A new superintendent was hired, but the ROP program’s frustrations continued. Under the leadership of this superintendent, extra money began to funnel into the high school athletics programs. At school board meetings, the CBO made presentations in which large quantities of money appeared budget lines titled, “Other Expenses.” The school board and superintendent just smiled and praised the CBO for her hard work instead of asking questions about how these funds were spent. My father’s relationship with the CBO did not change, but he began hearing whispers from the business office staff that the ROP “other expenses” had been used to purchase new goal posts for the football field and to resurface a gym wall.
Within the last year, the CBO was fired. Her replacement has established transparency and is building relationships. The ROP program, now called Career Technical Education, receives an annual budget. The teachers in the program decide how the money should be spent and they work together to balance large purchases with smaller recurring expenses.

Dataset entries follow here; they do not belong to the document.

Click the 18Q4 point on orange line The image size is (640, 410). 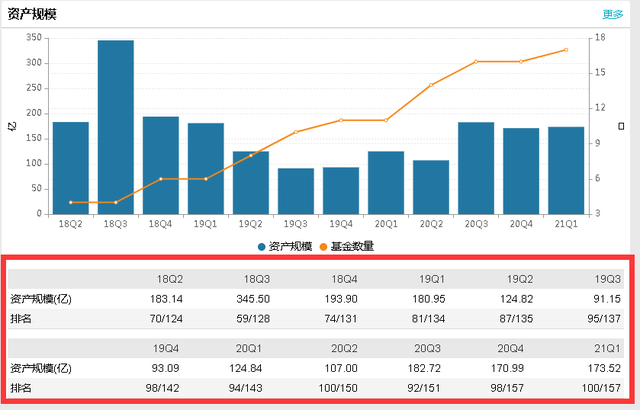coord(161,179)
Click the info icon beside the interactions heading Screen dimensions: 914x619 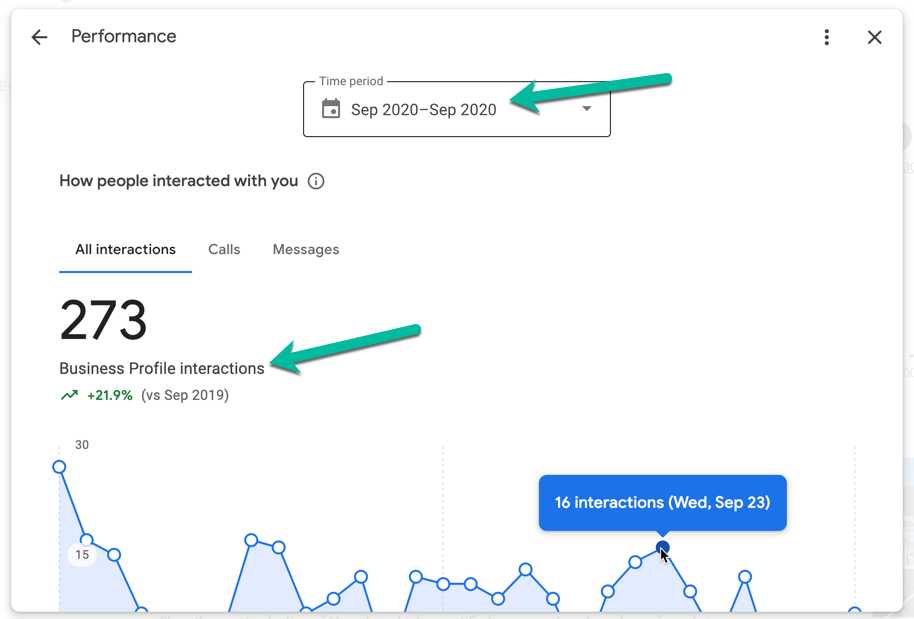pyautogui.click(x=316, y=181)
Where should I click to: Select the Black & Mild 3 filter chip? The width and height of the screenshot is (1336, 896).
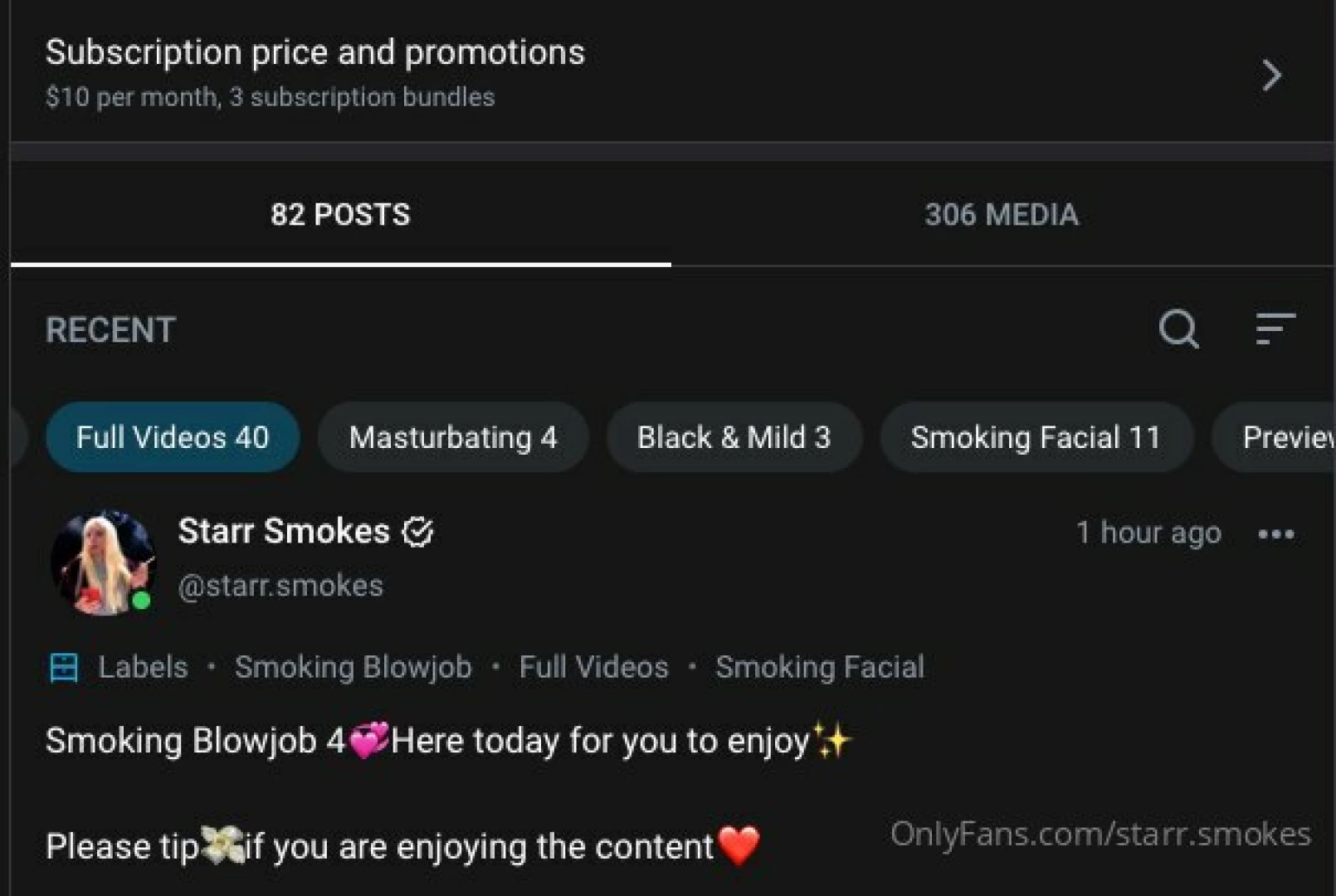[x=734, y=437]
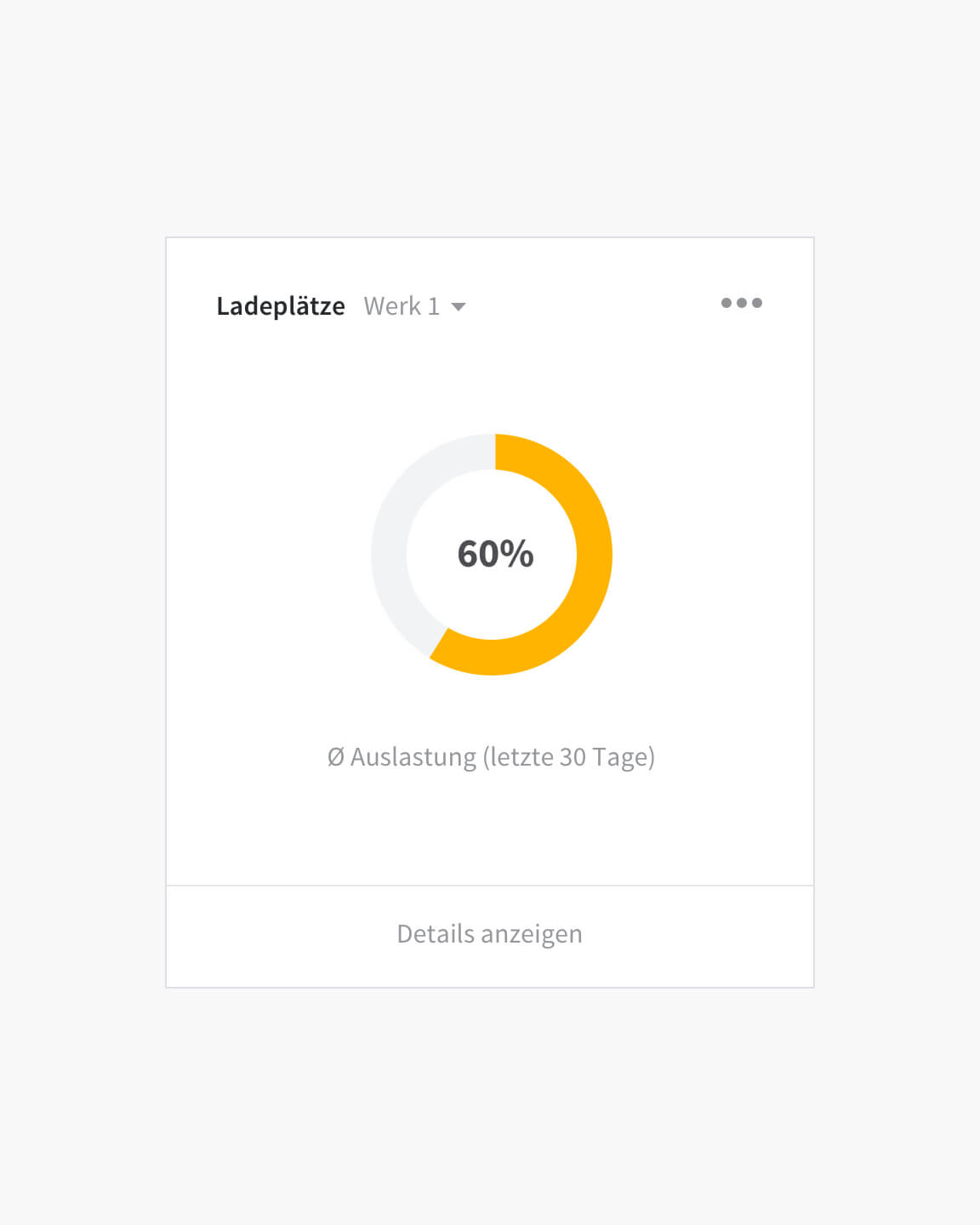Click the 60% value in chart center
Screen dimensions: 980x1225
point(495,554)
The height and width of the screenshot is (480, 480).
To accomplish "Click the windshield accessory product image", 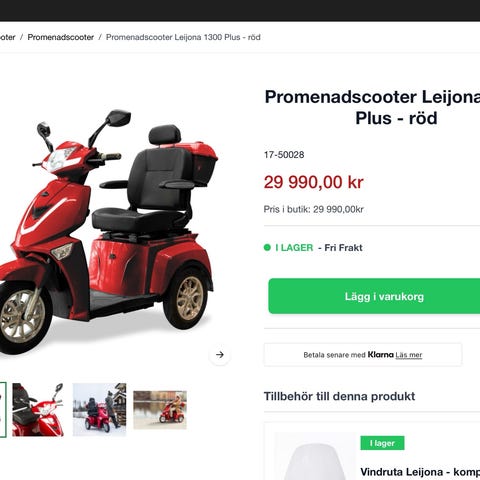I will [315, 457].
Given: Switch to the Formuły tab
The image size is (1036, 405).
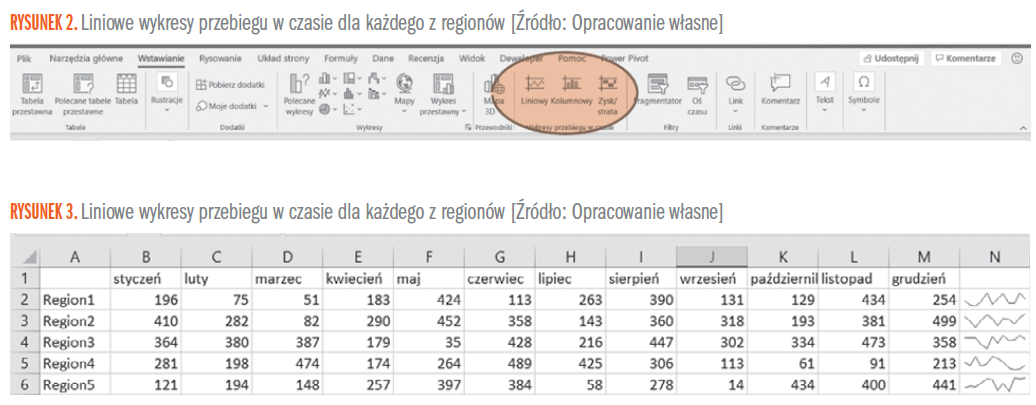Looking at the screenshot, I should (x=341, y=59).
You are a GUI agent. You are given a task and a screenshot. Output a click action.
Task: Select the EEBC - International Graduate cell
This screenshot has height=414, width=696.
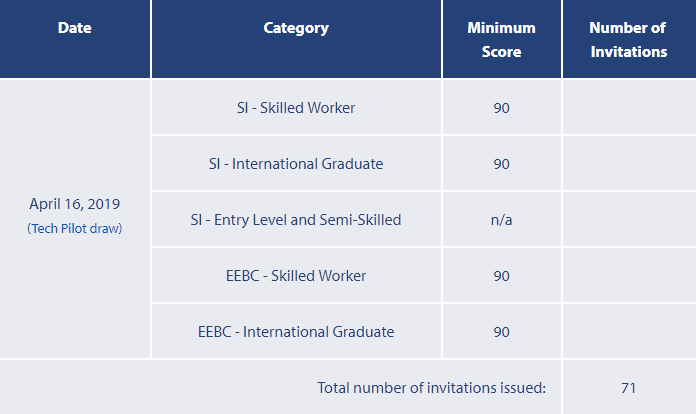pos(296,331)
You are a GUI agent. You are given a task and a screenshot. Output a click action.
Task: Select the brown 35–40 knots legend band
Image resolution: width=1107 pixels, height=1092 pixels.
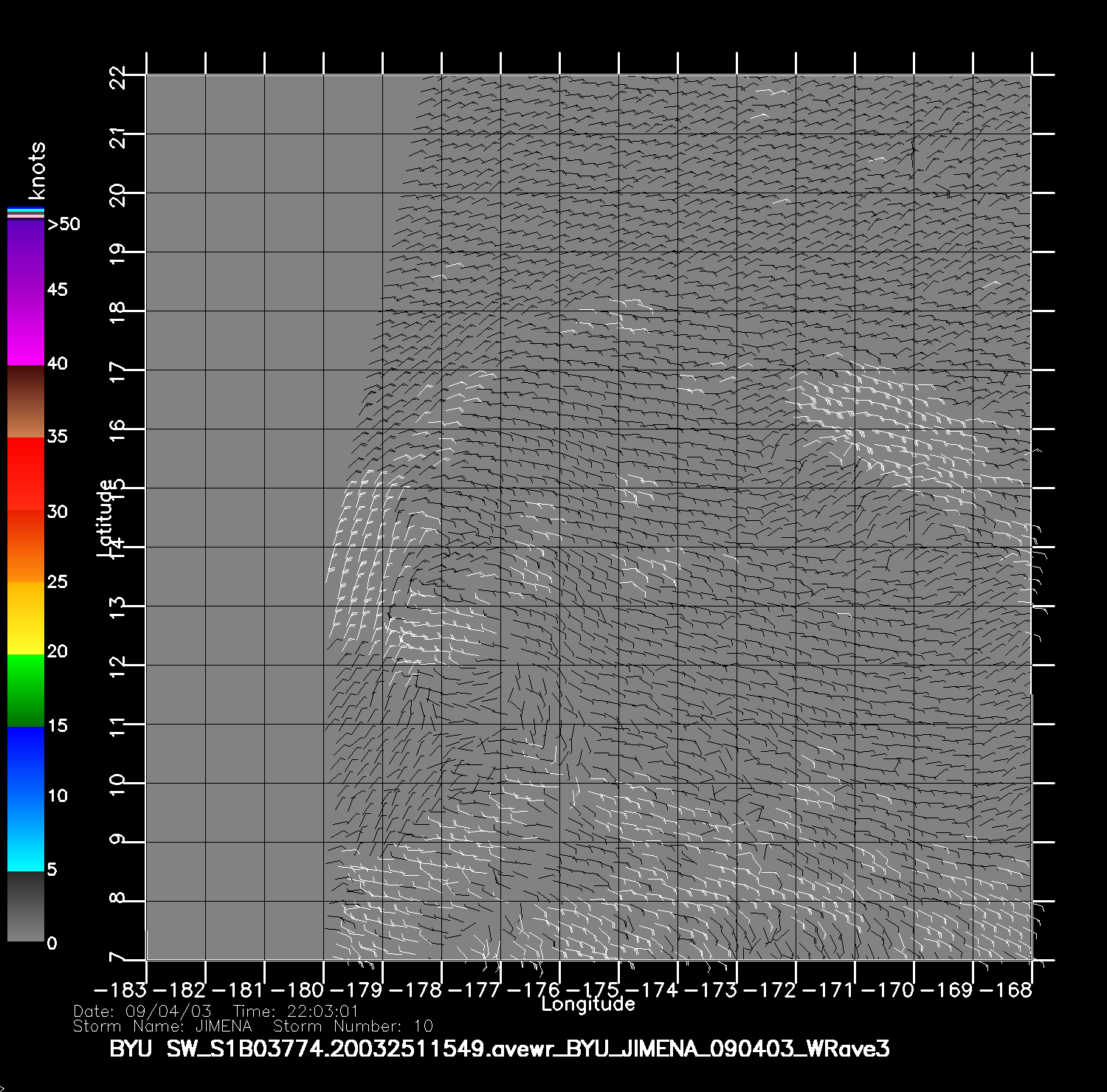tap(26, 402)
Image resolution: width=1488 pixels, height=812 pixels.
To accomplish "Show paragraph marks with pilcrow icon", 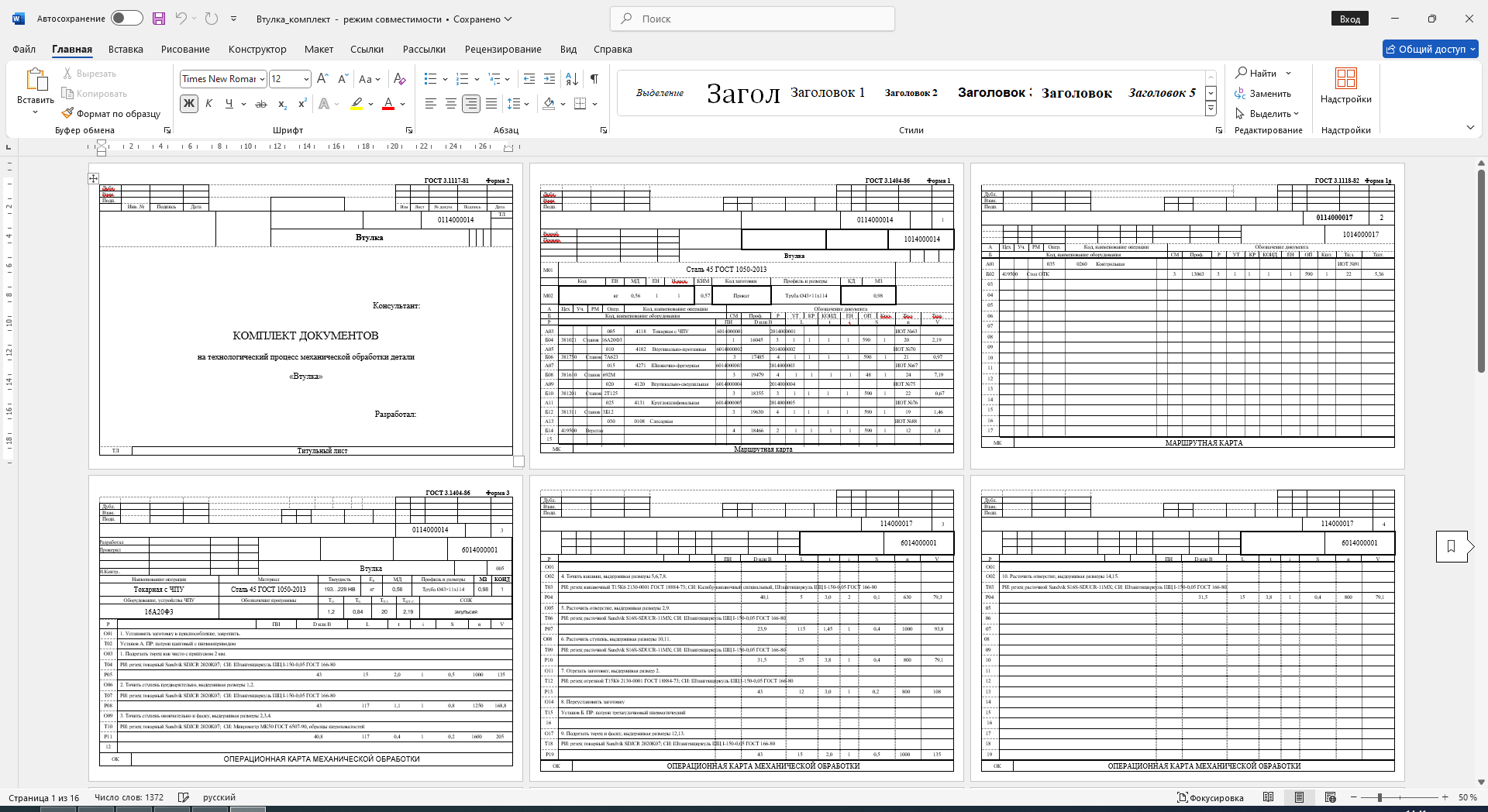I will point(594,79).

The logistics of how to actually shop for supplies is still being worked out, but my father was recently paid his hourly rate to shop on a Saturday and hears the CBO is attempting to reestablish his account with the local hardware store. As a result of the efforts the new CBO has put into working with teachers, this year the students in my father’s shop class have been able to design and build popular projects including trebuchets, coat racks, and tone boxes.
As a technology leader, I will not need to run to Home Depot in the middle of the week--well, at least until I am fortunate enough to have a makerspace. However, I will need to work with the CBO to support students. According to Townley & Schmieder-Ramirez (2015), “California’s chief business officials are ‘key players’ in the successful management of a school district.” As a technology leader, I will need to work with the CBO so that they will be able to help me plan ahead and implement plans to increase effective technology use in my school.
Townley, A. J. & Schmieder-Ramirez, J. H.,. (2005). School finance: a California perspective. Dubuque, IA: Kendall/Hunt Pub. Co.